Billet de Baba Dembélé

Publié le par lechallenger

 Le défi Mara…thon

 

Une sagesse répandue à travers la planète terre enseigne qu’il ne faut pas vendre la peau de l’ours avant de l’avoir tué. Le jeune candidat finaliste de Bamako ouest n’est-il pas allé un peu trop vite en besogne ? Ses déclarations à la suite du premier tour des législatives n’ont-elles pas été un peu trop…hâtivement fracassantes ?

 

Le moins qu’on puisse dire est qu’il s’est lancé dans un défi marathon.

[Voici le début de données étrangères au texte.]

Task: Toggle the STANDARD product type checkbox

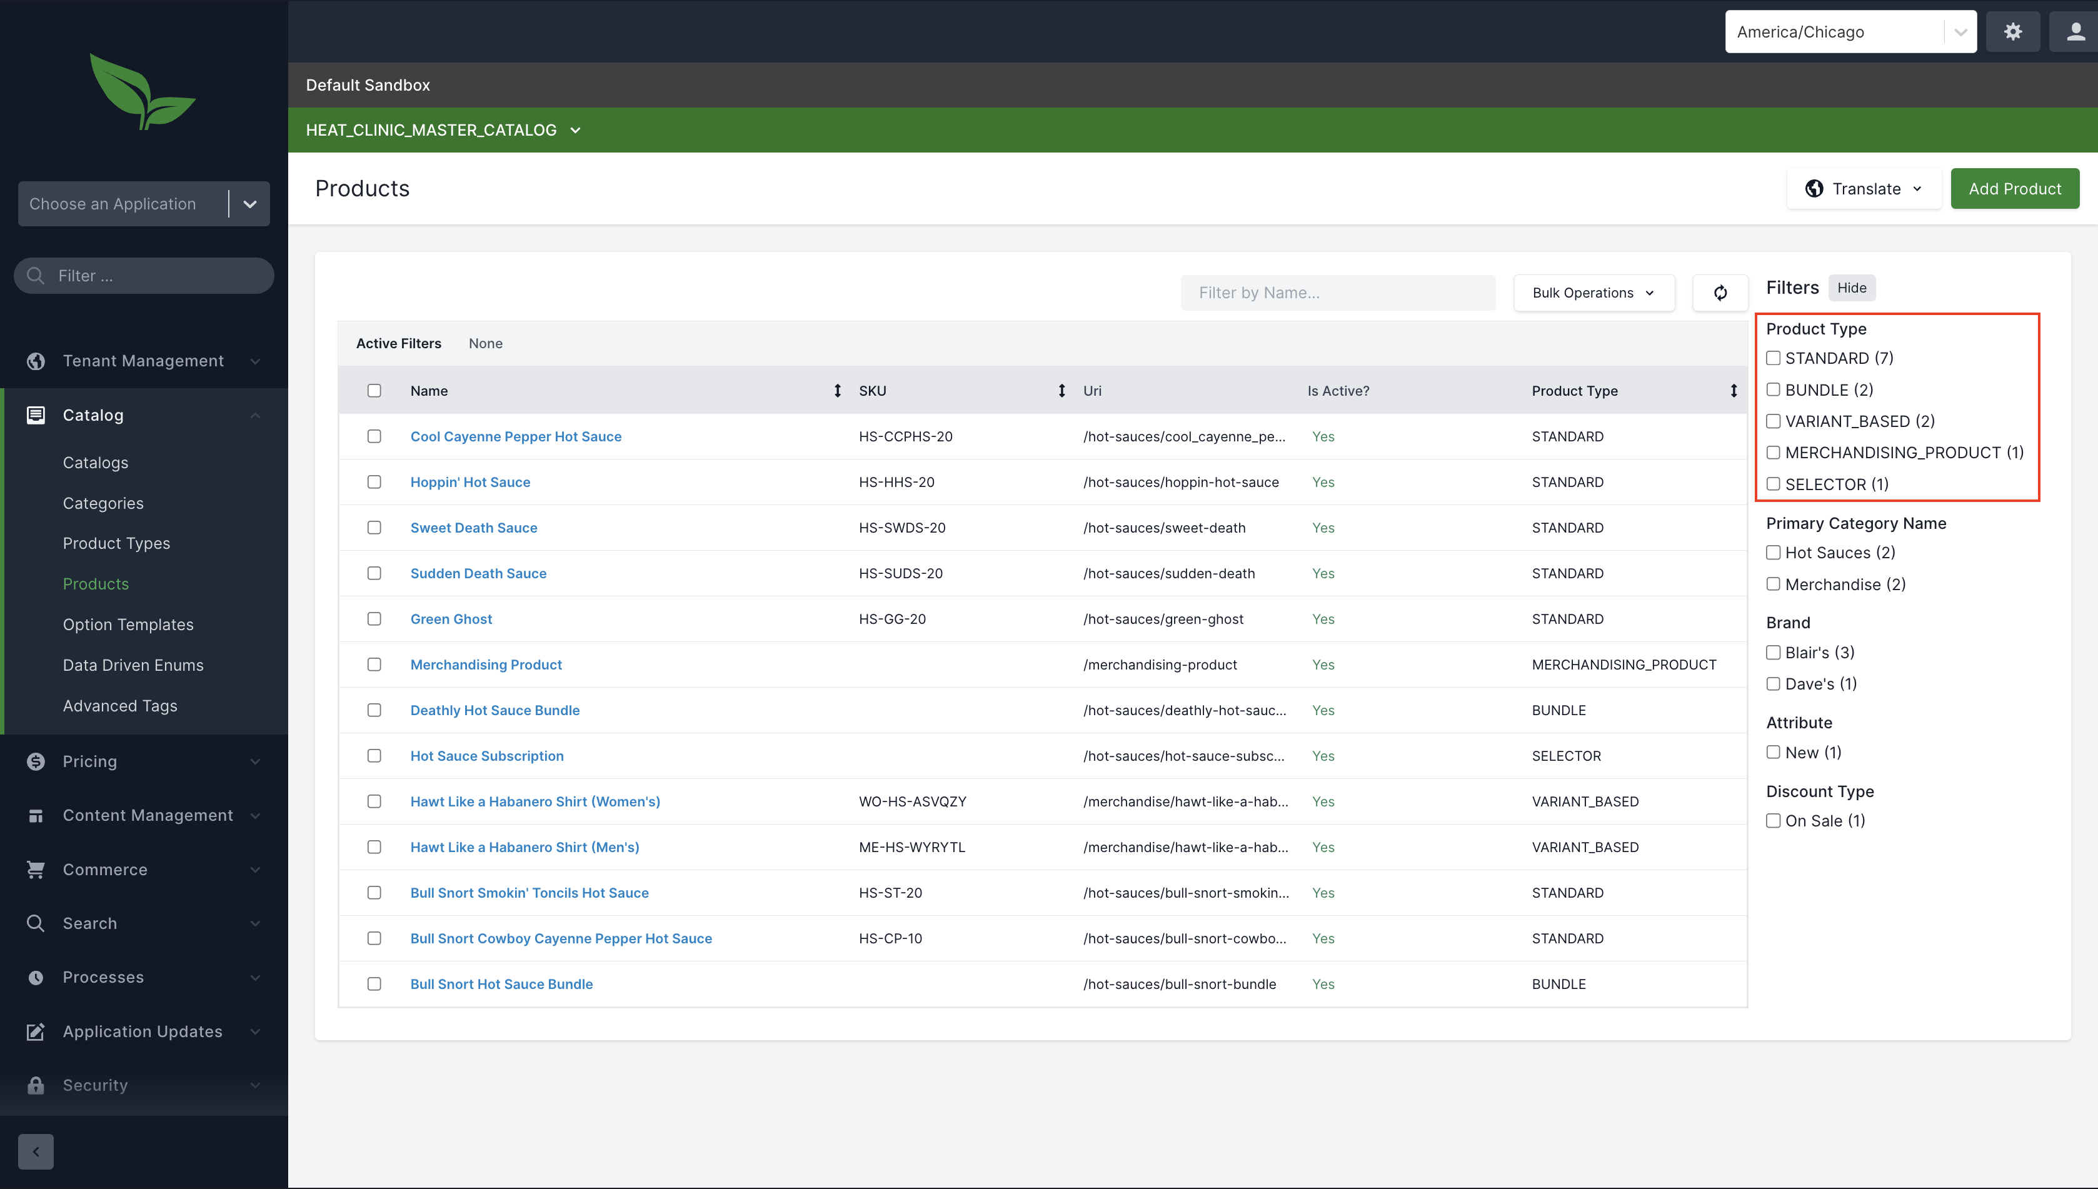Action: pos(1772,358)
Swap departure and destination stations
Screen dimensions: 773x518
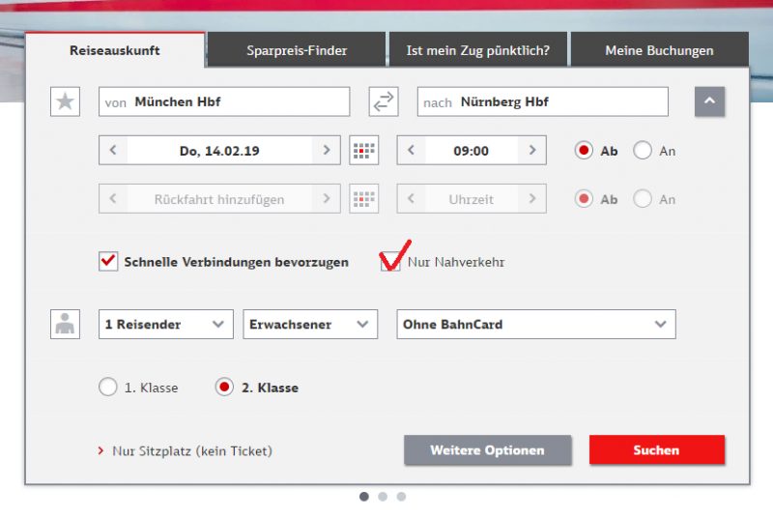[384, 102]
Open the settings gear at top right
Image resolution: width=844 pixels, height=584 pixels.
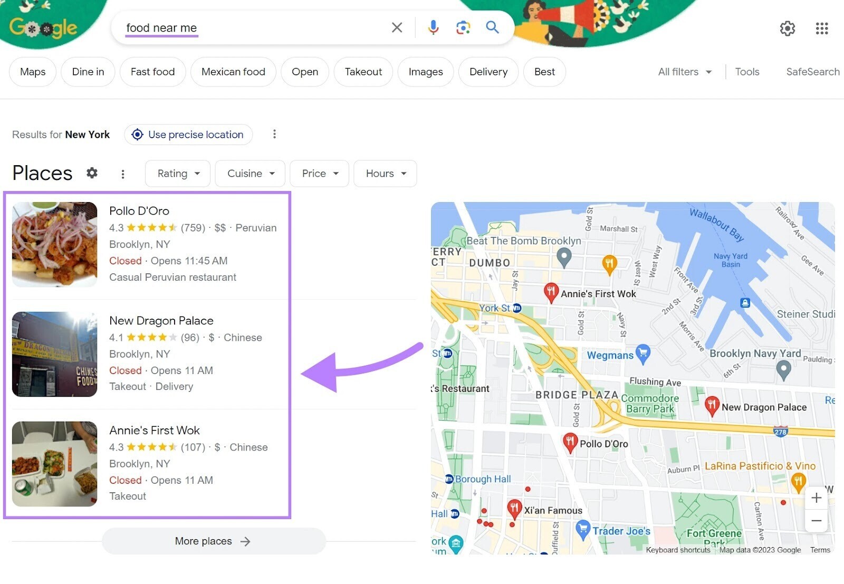point(787,28)
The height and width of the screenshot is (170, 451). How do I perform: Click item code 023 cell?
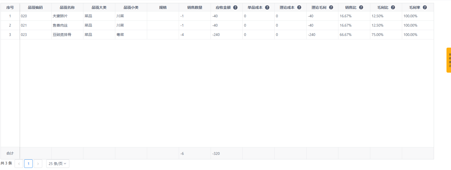click(24, 35)
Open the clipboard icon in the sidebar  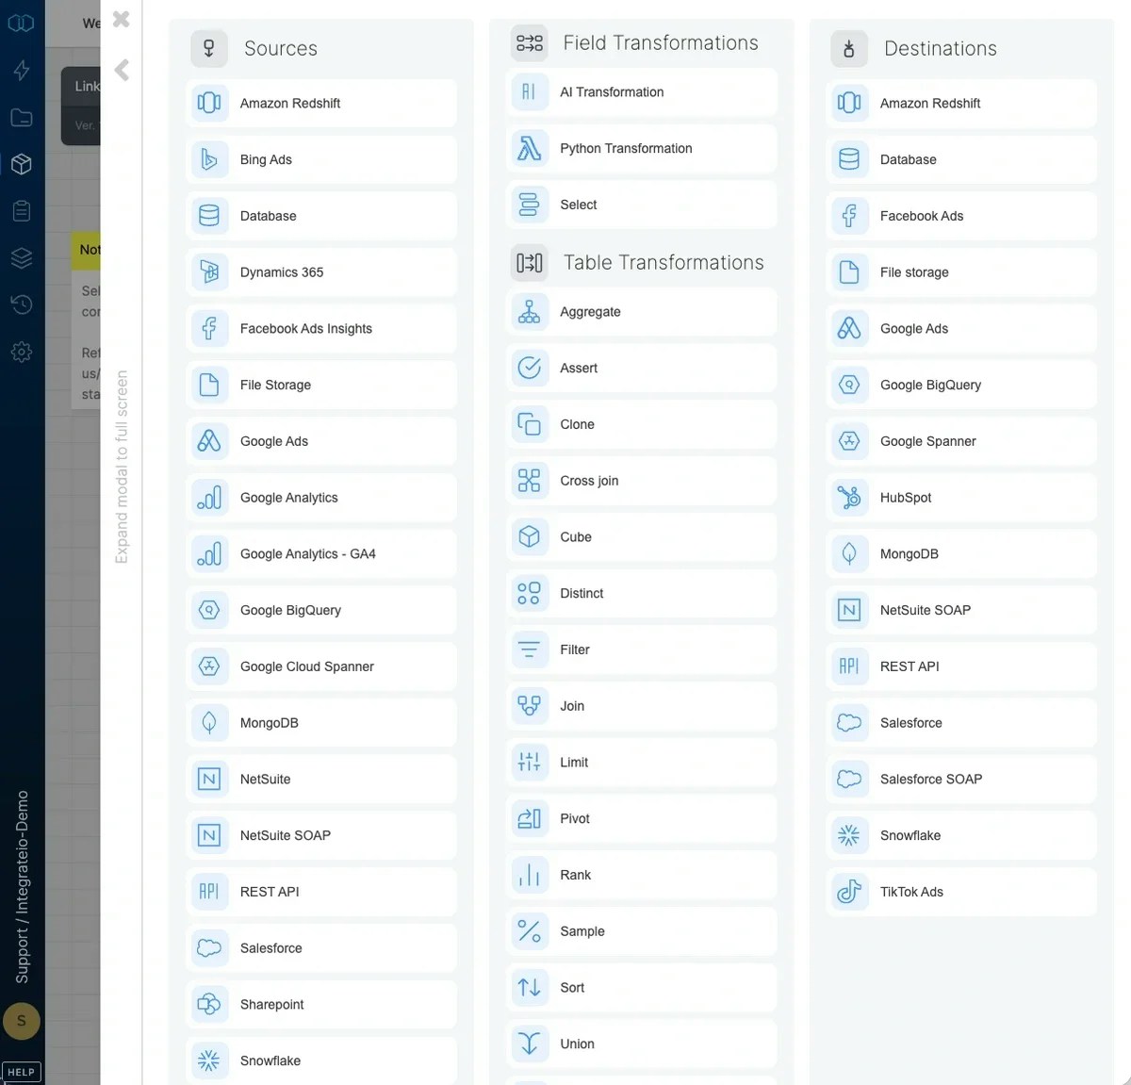click(21, 211)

S’il faut le croire, il voulait battre IBK dès le premier tour. Il faut toutefois lui reconnaître le mérite d’avoir réussi la prouesse de mettre en ballottage l’ex-Premier ministre et président sortant de l’Assemblée nationale qui, plus est, a battu le national ATT en commune IV.

 

Ce n’est donc pas une mince affaire et Mara a certainement raison de pavoiser. Cependant, tel ‘’le chat botté’’, n’a-t-il pas forcé la dose d’outrecuidance voire de témérité en déclarant une guerre sans merci aux partis politiques, qui ‘’ont failli à leur tâche’’ ? Les partis, professe-t-il, seront supplantés par la société civile et les candidats indépendants, seules alternatives crédibles à ses yeux.

 

Pourtant, si les indépendants ont réussi dans certaines poches, ils n’ont pas fait la preuve de leurs percées sur la scène politique. D’autant plus que de telles déclarations ont davantage blessé des politiques qu’elles ne les ont  effarouchés. La preuve, l’Adéma a décidé de soutenir le Rpm en commune IV, IBK n’étant pas l’ennemi de l’Adéma, selon Mohamédoun Dicko.

 

D’autres partis ont emboîté le pas à la Ruche en s’accaparant du cri de guerre –TSI-‘’ Tout Sauf un Indépendant !‘’ Donc, la prudence est de mise en politique. Si les carottes ne sont pas cuites, il faut se tenir coi. D’autant plus que la classe politique sait entreprendre les combinaisons les plus inattendues.

 

 Malgré tout, peut-être que la stratégie de Mara de pourfendre les partis a-t-elle quelque part fait mouche et fait croire à certains que les formations avaient commencé leur déclin.

 

Il l’a écrit dans son livre annoncé avant le premier tour. Mais, en insistant sur ce point avant le second tour des législatives, n’a-t-il pas fait un mauvais timing ?  Quoiqu’il en soit, en politique, la logique du marathon n’empêche pas de lancer les défis les plus surprenants aux périodes les moins indiquées, l’électorat, au Mali, étant des plus versatiles. Mara peut continuer à pavoiser.